TASK DIRECTIONS
Display each line of the entries below in which the word "height" appears.

SUPPLIED DATA
· · · ·

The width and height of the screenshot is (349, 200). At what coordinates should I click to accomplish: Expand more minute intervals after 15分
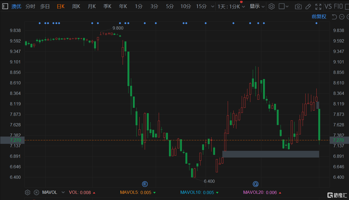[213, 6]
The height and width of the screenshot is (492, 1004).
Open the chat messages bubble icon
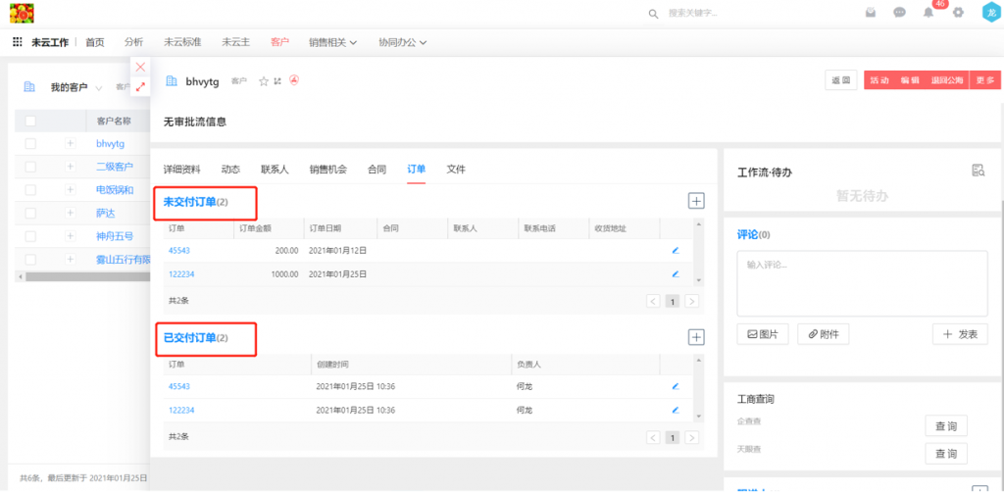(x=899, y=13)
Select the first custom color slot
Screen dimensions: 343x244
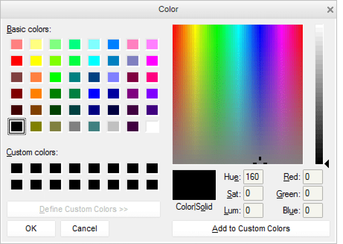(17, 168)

· · · ·

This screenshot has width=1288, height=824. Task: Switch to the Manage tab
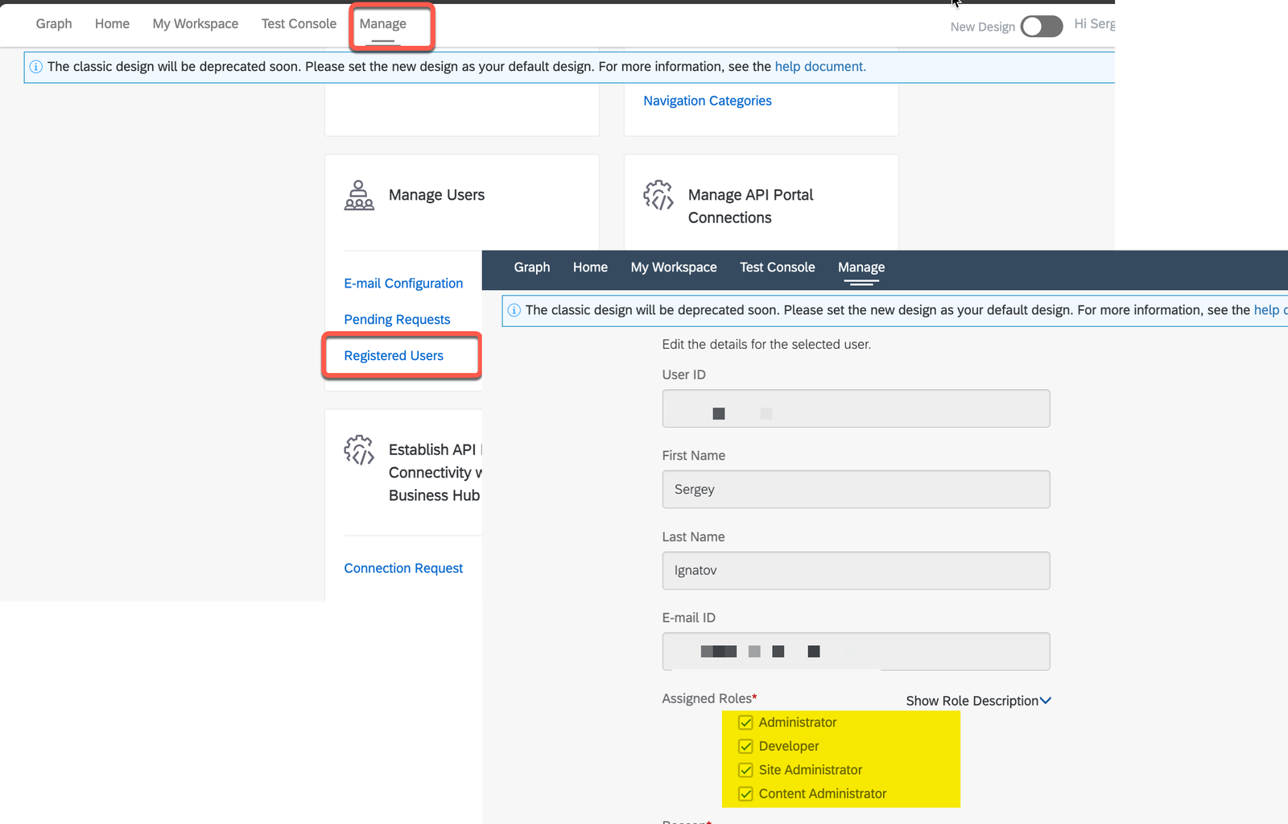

· · · ·

THE REPLY
The width and height of the screenshot is (349, 200). At what coordinates should I click to accomplish: Expand more minute intervals after 15分
The height and width of the screenshot is (492, 1004).
This screenshot has width=1288, height=824. Task: Switch to the Manage tab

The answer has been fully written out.